Build Back Better - with the Migrate API

Benji Fisher

May 27, 2022 - DrupalCamp NJ

Introduction

About me

Yellow Pig

Benji Fisher
@benjifisher on d.o
@benjifisher on GitHub
@benjifisher on GitLab
@benji17fisher on Twitter

Migration subsystem, Usability group, Security team (provisional member)

About Fruition

Fruition logo

Build. Grow. Protect.

Digital Marketing
Website Design
Development
Security & Hosting

https://fruition.net/

Follow along

Find a link to this presentation on my GitLab Pages:

https://slides.benjifisher.info/

Outline

Introduction
Bringing Data Into Drupal
Migrate API Introduction
Examples
1. Use Editor styles
2. Structure unstructured content
3. Update links in body text
4. Update from Drupal 7 Media
Conclusion

Bringing Data Into Drupal

Upgrading from Drupal 6 or Drupal 7

I need to update my Drupal 6 site. Better late than never!

Q: What tool will you use?
A: The Migrate API

Upgrading from other systems

I am getting tired of WordPress, but I have all these posts that I want to keep. How can I switch to Drupal?

Q: What tool will you use?
A: The Migrate API

Recurring imports (feeds)

I need to create Drupal content every hour from an external Atom feed (or XML/JSON/SOAP/CSV)

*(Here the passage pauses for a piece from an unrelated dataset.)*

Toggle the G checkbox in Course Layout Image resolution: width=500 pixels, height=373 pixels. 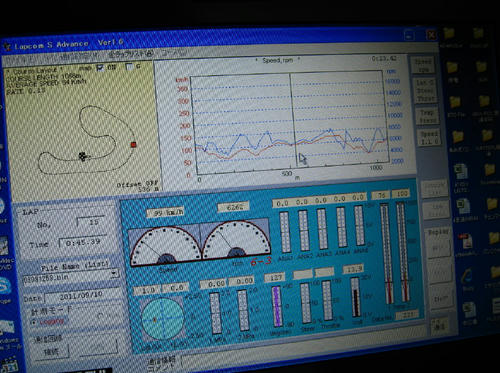(x=129, y=67)
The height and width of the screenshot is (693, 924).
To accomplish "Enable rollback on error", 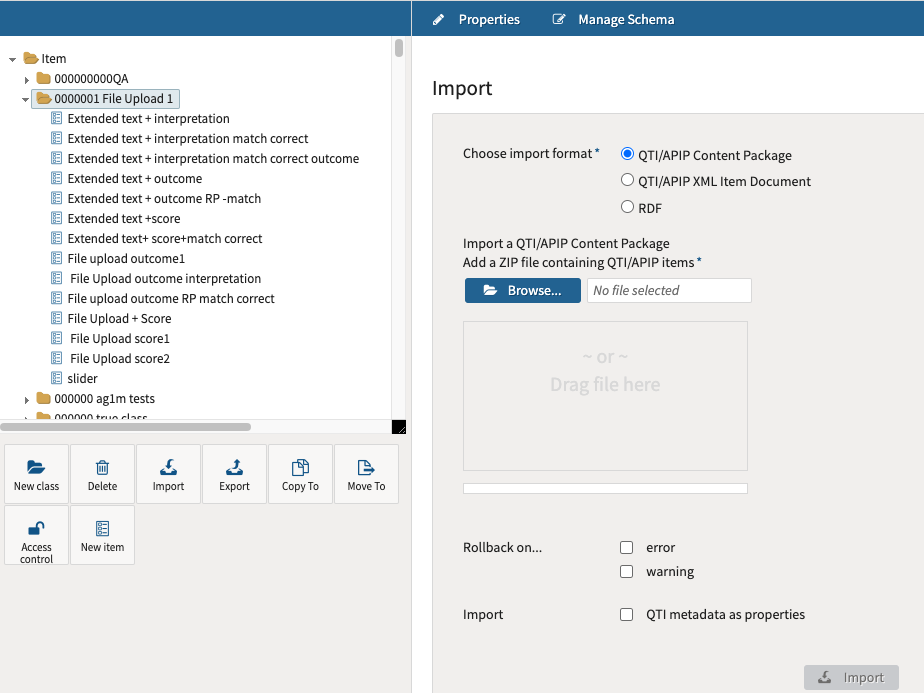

Q: What tool will you use?
A: The Migrate API

Did anyone say “Feeds module”?

Restructure a live site

I need to change the structure of my live Drupal site: add/remove a field, move field data to linked Paragraphs, …

Q: What tool will you use?
A: It depends. Use the Migrate API if you
- need to track old/new entity IDs
- have complex dependencies
- can use the tools it provides

Migrate API Introduction

One project, many migrations

Each migration has one source: SQL, CSV, XML, …
Each migration creates one entity type:
- node
- media
- taxonomy term
- user
- …
A single XML file can be the source of several entity types, several migrations
A site upgrade can have dozens of migrations

One migration, three stages

Three stages: Extract, Transform, Load (ETL)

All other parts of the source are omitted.